Non c’è legge che possa guarire da questo male che rende impuri perché separa gli uni dagli altri e alla fine ci lascia nella nostra solitudine. Eppure, dinanzi a tale sconsolante evidenza Paolo non esita ad affermare: diventate miei imitatori come io lo sono di Cristo. Ciò che era impossibile per la legge è diventato possibile per la grazia di Cristo. Non c’è un obiettivo inferiore a questo nella vita cristiana. Assumere la vita dello stesso Cristo e lasciare che lui realizzi in noi ciò che la legge da sola non può realizzare: la conversione del cuore della ricerca di se stessi al dono di se stessi.
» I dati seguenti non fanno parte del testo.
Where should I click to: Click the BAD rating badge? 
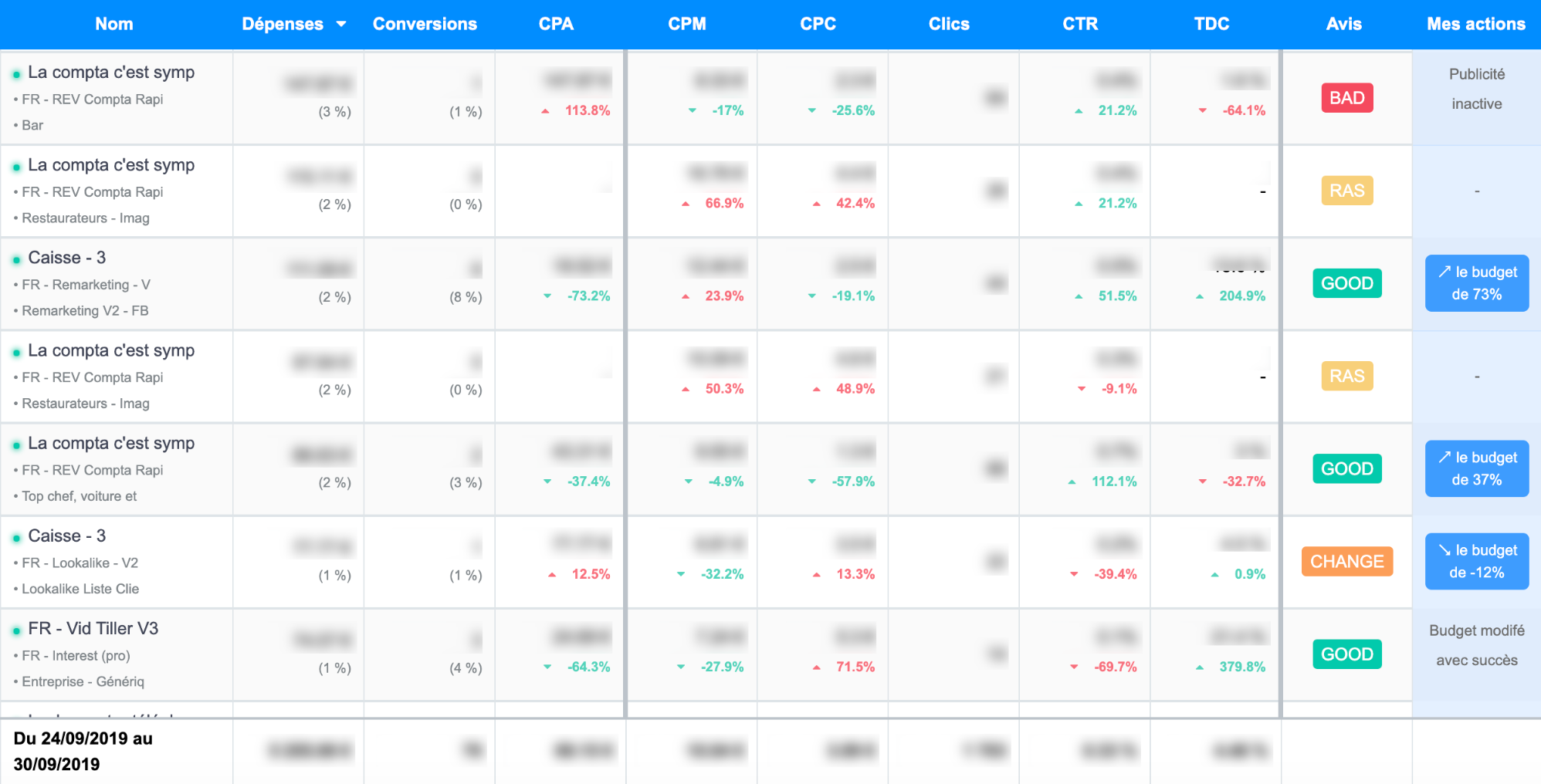coord(1346,98)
E’ questa la testimonianza che il lebbroso deve dare ai sacerdoti del tempio che benché puri all’esterno per la legge erano anche loro nel bisogno di una purificazione interiore possibile solo per grazia.  Il lebbroso che si avvicina a Gesù sa bene che sta violando le prescrizioni dalla legge.
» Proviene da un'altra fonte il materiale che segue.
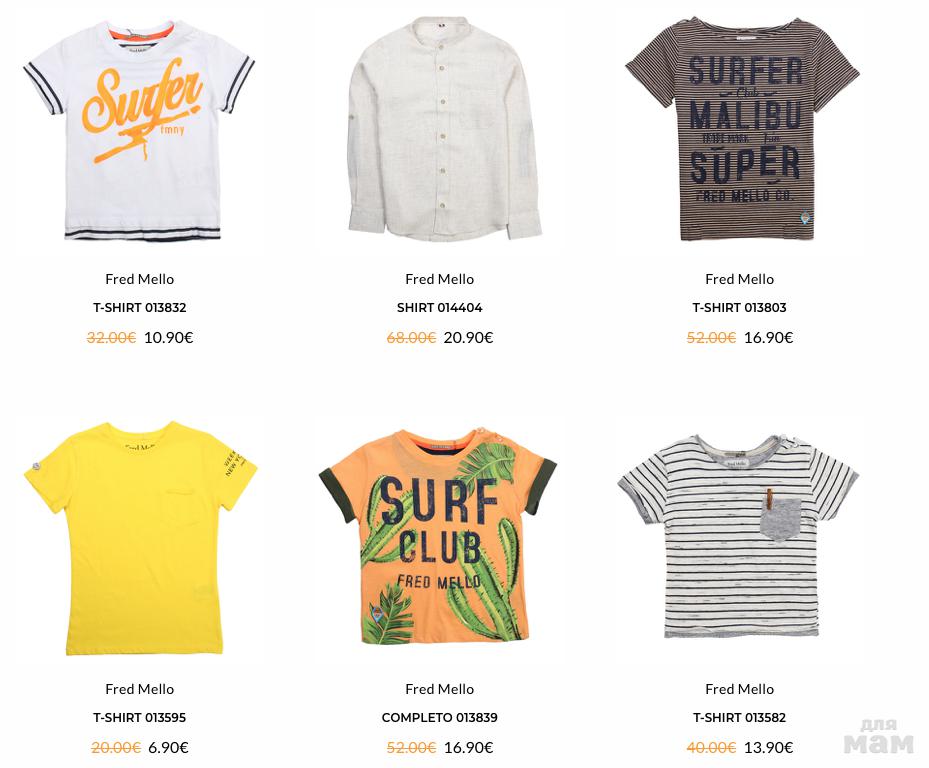
Task: Select the COMPLETO 013839 product title
Action: [x=439, y=718]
Ma proprio per questo manifesta una fede illuminata. Egli intuisce che in Gesù c’è di più della legge e dicendogli: “se vuoi puoi guarirmi” praticamente riconosce che quello che Gesù vuole, la sua volontà, è più grande e comprensivo di quello che vuole la legge.  Gesù conferma la sua fede dicendo: sì io lo voglio. E quasi questo non bastasse allunga la mano per toccare la sua carne afflitta dal male. Questo contatto fisico tra la mano di Cristo e la carne del lebbroso afflitta dal male esprime l’incontro prima impensabile tra la santità di Dio e l’impurità dell’uomo, di ogni uomo. Non per nulla Gesù ordina all’uomo di dare testimonianza della sua purificazione proprio ai sacerdoti del tempio. Egli deve dare testimonianza del fatto che la legge adesso è compiuta ma in modo inaspettato. Prima la legge doveva certificare quando l’impurità aveva reso impuro ciò che prima era puro. Adesso essa deve certificare il contrario. Il fatto che Colui che è puro, può toccare ciò che è impuro purificandolo, senza diventare lui stesso impuro. Credere a questa possibilità non è meno facile che credere all’esortazione di Paolo: fatevi miei imitatori come io lo sono di Cristo. Si tratta di credere che la nostra interiorità fragile e meschina possa assomigliare a quella di Cristo. Questo pero a partire dall’accettazione del fatto che, al di là di ogni osservanza esteriore, il lebbroso nel cuore sono io. Sono io che ho bisogno di purificazione ed è proprio sul terreno della mia impurità che Cristo mi incontra. Piu riconosco la mia distanza dalla santità di Dio più posso affidarmi alla sua volontà di purificarmi. Non per magia o per merito ma per il mio debole desiderio di imitarlo.